Hall nets +3: Provisional ballot review for District 62 House gives Hall 15 more, Githens 12 more

Republican candidate Dave Hall now has 40 more votes than Democrat Penny Githens in the race for the Indiana state house District 62 seat.

Before Friday’s review of provisional ballots—in each of the three counties that are partly included in District 62—the margin between the two candidates stood at 37.

Here’s the breakdown for Hall’s net gain of 3 votes by the end of the day on Friday.

In Monroe County, Githens picked up 3 more Election Day votes to Hall’s 1. She also picked up 9 more absentee votes to Hall’s 3. For Monroe County, that netted Githens 8 more votes. That’s based on The B Square’s own in-person attendance at the Monroe County election board’s review of provisional ballots, which started at 12:01 p.m. on Friday at Election Central at 7th and Madison streets.

Based on sources with Dave Hall’s campaign, the one accepted provisional ballot in Jackson County and all 10 accepted provisional ballots in Brown County contained votes for Hall. So in Brown and Jackson counties Hall netted 11 more votes.

That works out to a net gain for Hall of 3 votes.

Provisional ballot review is done by the election board in each county. Monroe County’s three-member election board consists of: the elected county clerk, Nicole Browne (D); the Democratic Party’s appointee, Shruti Rana (D); and the Republican Party’s appointee, Donovan Garletts (R).

According to this year’s election administrator’s manual, no later than this coming Monday (Nov. 21) at noon, “the circuit court clerk must prepare a statement identifying all votes cast at the election.”

The deadline to finalize the official election form, called the CEB-9, is at noon, 14 days after the election—which is Tuesday (Nov. 22).

The deadline for a candidate to file a recount petition is 14 days after the election, which is Tuesday (Nov. 22) at noon. But a state or a county party chair has three additional days (17 days after the election) to petition for a recount.

As of Saturday morning there’s not yet any word from Githens about a decision to petition for a recount.

In Monroe County, on Friday the three-member election board slogged through a total of 195 provisional ballots.

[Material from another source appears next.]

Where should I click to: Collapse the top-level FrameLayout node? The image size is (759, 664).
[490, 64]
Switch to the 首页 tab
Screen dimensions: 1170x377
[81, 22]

Of those, just 42 were accepted.

About half of the accepted ballots, 24 of them, were mailed-in absentee ballots where the voter’s signature on the ballot did not appear to match the signature on file. For many such ballots, it was due to married couples inadvertently signing each other’s ballots. The election board based its decision in those cases on the affidavit that the voters had subsequently signed to “cure” the mis-matched signature problem.

Provisional ballots that were cast on Election Day and judged by the election board to be acceptable fell into a range of different categories.

In some cases, the voter was registered at a different address but in the same precinct where they currently live—a situation where the voter should have been given a regular ballot. In one case, the voter had been mistakenly identified as deceased. In a couple of cases, the voter had requested and been sent an absentee ballot, but it had not arrived in the mail, and the election staff had verified that the absentee ballot had not been voted.

Based on the B Square’s tally, 16 of the 42 accepted provisional ballots were in House District 62.

After the accepted ballots were extracted from their envelopes and run through the optical scanner, in the reports laid out on the table for the public to view, the additional votes for Githens and Hall totaled 16 in the reports run by election staff.

After the provisional ballot review was done, but before the scanning was started, election board member Donovan Garletts pointed out there was still a chance that a ballot might be rejected—if it lacked the required initials from the poll clerks. [IC 3-11.7-5.5]

As it turned out, one of the 42 accepted ballots lacked the required initials, and was rejected. The new total number of voters on Monroe County’s report on Friday was 40,530 compared to 40,489 for the unofficial report last week, for a difference of 41.


Photos: Monroe County, Indiana Provisional Ballot Review (Nov. 18, 2022)

One thought on “Hall nets +3: Provisional ballot review for District 62 House gives Hall 15 more, Githens 12 more

  1. “ As it turned out, one of the 42 accepted ballots lacked the required initials, and was rejected. ”

    The initials have to be in red ink, too, or the ballot doesn’t count. Occasionally at my polling station the judge would come to the clerks for a ballot to replace a spoiled ballot and we clerks would have to remind him that we needed to initial them. He didn’t seem to think the scanner cared, but it sounds like the scanner caught the missing initials on the provisional ballot?

    The same judge caught a ballot where one set of initials was in black ink. I don’t know if he caught it via visual inspection or the scanner caught it.